*Given task:* Please reproduce the data verbatim, starting at the line with "Where should I click to: Click the editor" and ending at the line with "tap(82, 156)", including both of those lines.
[START Supplied material]
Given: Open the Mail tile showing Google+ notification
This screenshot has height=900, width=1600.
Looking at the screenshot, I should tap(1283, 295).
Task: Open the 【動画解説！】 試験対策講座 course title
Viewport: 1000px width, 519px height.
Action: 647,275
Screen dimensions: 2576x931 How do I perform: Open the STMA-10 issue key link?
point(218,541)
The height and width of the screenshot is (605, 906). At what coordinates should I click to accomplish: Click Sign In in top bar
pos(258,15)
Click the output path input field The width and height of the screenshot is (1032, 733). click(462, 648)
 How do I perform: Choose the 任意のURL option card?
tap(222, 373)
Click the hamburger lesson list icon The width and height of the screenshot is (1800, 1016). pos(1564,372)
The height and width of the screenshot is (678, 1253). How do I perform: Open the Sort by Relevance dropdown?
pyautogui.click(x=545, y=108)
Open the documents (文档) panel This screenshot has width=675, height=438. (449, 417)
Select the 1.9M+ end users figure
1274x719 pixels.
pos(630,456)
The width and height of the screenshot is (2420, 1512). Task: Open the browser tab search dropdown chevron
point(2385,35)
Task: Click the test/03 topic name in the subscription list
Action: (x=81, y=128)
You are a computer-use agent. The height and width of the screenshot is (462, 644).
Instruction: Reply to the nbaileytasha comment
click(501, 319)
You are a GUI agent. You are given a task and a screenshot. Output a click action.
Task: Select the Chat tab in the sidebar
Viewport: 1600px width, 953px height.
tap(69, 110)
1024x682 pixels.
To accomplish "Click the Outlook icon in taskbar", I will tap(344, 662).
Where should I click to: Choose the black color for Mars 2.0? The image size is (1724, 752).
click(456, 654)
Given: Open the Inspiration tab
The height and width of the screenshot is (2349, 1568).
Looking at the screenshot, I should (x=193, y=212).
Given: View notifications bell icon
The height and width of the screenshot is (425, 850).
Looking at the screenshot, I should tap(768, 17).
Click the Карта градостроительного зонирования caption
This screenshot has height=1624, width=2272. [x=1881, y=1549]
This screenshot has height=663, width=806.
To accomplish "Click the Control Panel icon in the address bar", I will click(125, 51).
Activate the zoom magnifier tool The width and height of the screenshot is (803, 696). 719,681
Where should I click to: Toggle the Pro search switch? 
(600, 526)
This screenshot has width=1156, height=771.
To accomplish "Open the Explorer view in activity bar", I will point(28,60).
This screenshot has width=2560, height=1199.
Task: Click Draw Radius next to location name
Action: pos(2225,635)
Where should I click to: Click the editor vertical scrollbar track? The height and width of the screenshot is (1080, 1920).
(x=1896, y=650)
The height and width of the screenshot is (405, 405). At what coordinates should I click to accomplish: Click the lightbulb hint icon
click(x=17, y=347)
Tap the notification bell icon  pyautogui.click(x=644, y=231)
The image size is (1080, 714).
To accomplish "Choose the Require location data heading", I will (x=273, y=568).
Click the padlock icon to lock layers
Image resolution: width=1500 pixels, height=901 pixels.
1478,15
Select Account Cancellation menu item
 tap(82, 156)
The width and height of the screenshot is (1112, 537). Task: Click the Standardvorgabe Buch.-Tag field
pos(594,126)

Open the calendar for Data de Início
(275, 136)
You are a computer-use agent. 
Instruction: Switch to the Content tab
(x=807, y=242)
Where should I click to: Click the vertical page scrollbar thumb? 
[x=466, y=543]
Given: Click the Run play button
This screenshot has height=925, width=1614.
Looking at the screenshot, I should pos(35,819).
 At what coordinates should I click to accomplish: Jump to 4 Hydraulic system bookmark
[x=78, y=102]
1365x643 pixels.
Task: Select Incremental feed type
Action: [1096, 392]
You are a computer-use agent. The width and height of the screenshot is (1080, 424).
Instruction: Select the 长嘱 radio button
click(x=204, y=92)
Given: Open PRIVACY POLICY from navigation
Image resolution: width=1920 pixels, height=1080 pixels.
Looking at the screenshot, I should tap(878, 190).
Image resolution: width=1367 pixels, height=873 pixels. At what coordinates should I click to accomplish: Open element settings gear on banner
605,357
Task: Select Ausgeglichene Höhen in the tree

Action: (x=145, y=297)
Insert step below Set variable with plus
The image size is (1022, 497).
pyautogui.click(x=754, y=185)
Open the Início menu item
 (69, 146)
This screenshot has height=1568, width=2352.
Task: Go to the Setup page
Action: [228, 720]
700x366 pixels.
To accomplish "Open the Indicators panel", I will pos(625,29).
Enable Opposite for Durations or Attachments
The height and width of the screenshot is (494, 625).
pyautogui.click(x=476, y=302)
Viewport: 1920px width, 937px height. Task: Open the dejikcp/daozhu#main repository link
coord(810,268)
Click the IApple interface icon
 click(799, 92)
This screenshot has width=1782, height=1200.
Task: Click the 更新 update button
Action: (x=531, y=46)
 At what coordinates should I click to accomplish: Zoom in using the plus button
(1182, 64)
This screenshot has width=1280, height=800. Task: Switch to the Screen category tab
[END Supplied material]
*Correct answer:*
Where should I click to: Click the editor vertical scrollbar track? The height and width of the screenshot is (1080, 1920).
(x=1896, y=650)
The height and width of the screenshot is (405, 405). At what coordinates should I click to accomplish: Click the lightbulb hint icon
click(x=17, y=347)
Tap the notification bell icon  pyautogui.click(x=644, y=231)
The image size is (1080, 714).
To accomplish "Choose the Require location data heading", I will (x=273, y=568).
Click the padlock icon to lock layers
Image resolution: width=1500 pixels, height=901 pixels.
1478,15
Select Account Cancellation menu item
 tap(82, 156)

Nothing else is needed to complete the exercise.